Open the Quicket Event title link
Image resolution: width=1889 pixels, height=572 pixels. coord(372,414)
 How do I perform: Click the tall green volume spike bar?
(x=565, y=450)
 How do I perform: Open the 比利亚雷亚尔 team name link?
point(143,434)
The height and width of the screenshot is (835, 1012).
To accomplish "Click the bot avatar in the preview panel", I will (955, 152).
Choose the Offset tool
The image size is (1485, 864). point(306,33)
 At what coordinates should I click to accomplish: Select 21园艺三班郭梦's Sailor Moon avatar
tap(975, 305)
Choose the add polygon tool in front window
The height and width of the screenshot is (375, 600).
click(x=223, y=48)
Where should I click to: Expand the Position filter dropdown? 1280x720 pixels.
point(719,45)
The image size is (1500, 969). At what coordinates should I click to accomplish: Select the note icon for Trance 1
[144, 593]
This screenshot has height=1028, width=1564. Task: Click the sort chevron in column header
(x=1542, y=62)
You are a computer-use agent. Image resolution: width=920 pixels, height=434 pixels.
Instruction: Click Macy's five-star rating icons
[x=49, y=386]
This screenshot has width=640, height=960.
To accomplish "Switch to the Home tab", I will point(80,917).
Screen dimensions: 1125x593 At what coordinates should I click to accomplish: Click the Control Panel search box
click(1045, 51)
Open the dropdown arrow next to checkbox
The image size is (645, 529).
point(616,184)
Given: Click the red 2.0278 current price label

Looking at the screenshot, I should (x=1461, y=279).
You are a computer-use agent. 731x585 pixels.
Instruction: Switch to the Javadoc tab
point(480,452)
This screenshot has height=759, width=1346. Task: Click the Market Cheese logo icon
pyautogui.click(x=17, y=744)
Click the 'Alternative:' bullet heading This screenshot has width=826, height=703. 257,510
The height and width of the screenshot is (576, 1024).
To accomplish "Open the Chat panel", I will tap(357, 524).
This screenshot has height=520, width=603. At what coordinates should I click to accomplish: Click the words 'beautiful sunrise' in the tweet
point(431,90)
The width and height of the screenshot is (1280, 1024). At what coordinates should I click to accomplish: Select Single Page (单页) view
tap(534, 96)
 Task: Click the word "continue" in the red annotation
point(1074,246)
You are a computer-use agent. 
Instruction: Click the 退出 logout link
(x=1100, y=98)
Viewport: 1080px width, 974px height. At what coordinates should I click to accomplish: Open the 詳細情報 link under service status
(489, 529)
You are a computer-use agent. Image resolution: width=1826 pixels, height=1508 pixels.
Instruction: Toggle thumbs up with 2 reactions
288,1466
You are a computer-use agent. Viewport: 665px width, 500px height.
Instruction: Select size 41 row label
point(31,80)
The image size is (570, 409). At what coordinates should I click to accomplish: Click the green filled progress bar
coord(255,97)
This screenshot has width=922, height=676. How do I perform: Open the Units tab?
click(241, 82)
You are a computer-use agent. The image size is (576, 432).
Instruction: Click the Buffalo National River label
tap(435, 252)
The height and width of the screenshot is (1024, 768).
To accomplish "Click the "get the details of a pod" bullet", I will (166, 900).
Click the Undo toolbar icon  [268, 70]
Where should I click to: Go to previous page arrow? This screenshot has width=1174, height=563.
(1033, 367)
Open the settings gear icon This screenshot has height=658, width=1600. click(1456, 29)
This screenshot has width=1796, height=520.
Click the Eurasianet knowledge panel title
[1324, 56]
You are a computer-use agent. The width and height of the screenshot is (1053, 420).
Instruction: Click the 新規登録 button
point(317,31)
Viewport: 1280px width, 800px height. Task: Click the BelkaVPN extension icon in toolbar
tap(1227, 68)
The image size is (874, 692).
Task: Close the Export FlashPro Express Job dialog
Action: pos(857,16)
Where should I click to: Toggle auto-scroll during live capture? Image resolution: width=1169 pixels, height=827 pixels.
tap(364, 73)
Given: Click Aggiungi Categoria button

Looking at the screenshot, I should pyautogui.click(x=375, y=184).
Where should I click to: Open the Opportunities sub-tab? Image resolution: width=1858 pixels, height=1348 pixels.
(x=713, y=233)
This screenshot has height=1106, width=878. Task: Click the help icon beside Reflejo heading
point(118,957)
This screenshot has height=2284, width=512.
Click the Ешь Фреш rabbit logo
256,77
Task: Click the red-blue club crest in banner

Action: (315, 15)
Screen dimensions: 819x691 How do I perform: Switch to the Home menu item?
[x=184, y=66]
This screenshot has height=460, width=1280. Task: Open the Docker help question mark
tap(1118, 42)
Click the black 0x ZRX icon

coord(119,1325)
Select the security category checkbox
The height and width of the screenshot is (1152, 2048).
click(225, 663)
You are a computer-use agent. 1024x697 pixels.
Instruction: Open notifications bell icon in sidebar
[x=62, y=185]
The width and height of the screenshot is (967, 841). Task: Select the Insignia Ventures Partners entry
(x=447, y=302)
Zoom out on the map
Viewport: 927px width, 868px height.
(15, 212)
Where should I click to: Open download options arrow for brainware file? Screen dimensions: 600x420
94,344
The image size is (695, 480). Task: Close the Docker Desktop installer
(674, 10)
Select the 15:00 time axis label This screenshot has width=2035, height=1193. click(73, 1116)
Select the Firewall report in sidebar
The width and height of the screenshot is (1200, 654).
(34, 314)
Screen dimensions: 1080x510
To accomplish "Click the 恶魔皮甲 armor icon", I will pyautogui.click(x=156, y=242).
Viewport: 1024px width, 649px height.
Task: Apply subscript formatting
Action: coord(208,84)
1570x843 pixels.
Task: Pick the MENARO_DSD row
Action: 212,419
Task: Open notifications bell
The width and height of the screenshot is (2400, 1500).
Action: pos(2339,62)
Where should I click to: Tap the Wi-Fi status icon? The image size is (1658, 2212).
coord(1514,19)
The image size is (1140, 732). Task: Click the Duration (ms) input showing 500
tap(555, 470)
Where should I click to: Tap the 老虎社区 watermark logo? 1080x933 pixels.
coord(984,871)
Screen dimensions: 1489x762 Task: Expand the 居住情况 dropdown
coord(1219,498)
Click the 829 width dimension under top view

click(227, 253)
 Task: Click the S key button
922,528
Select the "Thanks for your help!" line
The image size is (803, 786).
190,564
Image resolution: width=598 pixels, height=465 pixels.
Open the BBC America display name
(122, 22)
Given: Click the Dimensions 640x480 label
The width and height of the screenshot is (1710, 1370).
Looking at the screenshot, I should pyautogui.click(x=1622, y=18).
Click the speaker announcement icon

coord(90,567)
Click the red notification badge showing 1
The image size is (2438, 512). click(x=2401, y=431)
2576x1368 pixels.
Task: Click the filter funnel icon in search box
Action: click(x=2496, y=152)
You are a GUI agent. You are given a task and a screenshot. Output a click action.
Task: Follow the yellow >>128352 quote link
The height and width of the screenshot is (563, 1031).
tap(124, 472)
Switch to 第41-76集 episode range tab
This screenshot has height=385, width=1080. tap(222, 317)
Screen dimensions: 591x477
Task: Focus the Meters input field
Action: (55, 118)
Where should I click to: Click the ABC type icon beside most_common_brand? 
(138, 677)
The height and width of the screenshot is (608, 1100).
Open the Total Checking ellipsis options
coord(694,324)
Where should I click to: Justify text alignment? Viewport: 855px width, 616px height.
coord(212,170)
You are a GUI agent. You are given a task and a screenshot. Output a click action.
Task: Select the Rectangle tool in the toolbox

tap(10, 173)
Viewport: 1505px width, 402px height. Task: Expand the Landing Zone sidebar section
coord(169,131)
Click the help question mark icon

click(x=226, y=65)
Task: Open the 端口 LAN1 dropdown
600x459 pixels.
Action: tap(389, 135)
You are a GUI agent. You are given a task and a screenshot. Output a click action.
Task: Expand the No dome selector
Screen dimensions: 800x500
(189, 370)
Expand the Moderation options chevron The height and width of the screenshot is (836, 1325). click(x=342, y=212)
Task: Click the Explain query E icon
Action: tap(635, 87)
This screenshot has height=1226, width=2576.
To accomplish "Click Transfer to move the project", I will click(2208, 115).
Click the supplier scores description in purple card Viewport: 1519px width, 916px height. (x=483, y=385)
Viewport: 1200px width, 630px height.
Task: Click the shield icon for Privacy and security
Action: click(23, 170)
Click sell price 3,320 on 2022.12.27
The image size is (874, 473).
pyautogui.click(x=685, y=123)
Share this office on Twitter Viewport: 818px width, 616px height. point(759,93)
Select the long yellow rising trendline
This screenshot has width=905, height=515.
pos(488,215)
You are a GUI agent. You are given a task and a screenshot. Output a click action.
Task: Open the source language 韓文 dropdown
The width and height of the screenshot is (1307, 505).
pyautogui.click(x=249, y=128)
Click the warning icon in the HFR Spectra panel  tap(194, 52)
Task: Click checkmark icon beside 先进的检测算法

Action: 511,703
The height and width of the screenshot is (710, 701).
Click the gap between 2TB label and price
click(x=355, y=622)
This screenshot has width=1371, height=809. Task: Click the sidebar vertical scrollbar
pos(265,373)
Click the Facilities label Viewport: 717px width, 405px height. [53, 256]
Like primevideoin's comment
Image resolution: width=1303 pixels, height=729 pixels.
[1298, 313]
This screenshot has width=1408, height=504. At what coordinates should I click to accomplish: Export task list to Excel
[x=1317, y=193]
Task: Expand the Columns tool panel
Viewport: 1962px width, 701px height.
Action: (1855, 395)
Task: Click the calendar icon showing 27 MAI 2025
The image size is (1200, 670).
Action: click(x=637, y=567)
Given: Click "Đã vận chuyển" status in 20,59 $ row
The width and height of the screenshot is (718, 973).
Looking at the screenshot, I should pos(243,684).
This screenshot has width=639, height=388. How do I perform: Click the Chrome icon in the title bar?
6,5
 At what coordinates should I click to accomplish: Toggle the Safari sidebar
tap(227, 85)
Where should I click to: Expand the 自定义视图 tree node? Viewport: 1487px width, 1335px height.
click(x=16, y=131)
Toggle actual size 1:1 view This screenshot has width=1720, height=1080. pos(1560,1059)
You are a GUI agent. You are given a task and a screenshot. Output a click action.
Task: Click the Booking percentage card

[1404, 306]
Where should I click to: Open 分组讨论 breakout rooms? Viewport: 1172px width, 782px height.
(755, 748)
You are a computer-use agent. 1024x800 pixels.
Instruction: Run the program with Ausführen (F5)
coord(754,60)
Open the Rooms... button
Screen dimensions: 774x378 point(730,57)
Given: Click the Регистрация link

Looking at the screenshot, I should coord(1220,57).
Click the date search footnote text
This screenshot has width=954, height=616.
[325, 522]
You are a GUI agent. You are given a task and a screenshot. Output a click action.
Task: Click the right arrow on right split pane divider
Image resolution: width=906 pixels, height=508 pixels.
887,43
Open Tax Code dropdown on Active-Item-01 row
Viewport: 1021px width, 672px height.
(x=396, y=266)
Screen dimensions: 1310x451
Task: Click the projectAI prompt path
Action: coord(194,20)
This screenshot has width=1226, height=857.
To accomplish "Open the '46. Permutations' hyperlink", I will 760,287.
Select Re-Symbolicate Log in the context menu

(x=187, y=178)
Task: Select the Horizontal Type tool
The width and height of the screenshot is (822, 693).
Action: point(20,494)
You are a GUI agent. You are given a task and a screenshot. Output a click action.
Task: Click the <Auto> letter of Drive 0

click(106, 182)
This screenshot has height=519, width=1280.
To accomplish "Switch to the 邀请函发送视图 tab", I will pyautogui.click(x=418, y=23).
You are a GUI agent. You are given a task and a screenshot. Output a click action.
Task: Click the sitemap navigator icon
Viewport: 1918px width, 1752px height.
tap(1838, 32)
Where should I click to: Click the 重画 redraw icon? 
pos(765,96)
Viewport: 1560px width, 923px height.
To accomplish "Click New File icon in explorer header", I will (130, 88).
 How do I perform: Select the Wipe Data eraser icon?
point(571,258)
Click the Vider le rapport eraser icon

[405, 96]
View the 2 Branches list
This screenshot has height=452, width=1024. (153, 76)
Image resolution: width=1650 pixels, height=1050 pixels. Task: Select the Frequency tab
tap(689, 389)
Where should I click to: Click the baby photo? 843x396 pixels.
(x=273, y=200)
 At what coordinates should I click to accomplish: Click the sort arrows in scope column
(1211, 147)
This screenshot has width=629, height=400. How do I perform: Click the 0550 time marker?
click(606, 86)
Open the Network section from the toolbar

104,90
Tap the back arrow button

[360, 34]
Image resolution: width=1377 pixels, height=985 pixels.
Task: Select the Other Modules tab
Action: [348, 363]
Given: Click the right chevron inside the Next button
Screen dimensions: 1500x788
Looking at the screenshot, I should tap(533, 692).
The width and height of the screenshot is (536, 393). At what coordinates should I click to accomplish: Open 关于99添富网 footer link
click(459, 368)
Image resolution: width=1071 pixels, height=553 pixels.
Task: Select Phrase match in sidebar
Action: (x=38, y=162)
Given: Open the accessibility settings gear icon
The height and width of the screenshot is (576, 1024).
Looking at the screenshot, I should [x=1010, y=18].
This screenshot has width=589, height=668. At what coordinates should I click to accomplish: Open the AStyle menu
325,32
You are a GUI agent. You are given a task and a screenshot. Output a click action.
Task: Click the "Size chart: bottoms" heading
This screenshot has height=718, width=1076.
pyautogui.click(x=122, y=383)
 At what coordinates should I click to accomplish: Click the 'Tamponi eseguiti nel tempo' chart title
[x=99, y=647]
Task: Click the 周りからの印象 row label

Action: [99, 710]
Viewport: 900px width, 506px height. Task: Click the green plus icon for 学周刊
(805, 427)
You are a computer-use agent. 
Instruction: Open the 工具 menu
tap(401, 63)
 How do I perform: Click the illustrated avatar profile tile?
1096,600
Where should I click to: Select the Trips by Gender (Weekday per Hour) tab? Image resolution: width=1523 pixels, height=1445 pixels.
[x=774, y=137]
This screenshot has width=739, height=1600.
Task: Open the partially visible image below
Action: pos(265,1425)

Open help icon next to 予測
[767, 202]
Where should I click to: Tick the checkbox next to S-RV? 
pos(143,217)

*****

§ EXERCISE DETAILS: Look through the records and copy every line that has the word "settings".

§ WRITTEN ANSWER:
Open the settings gear icon This screenshot has height=658, width=1600. click(1456, 29)
Given: Open the accessibility settings gear icon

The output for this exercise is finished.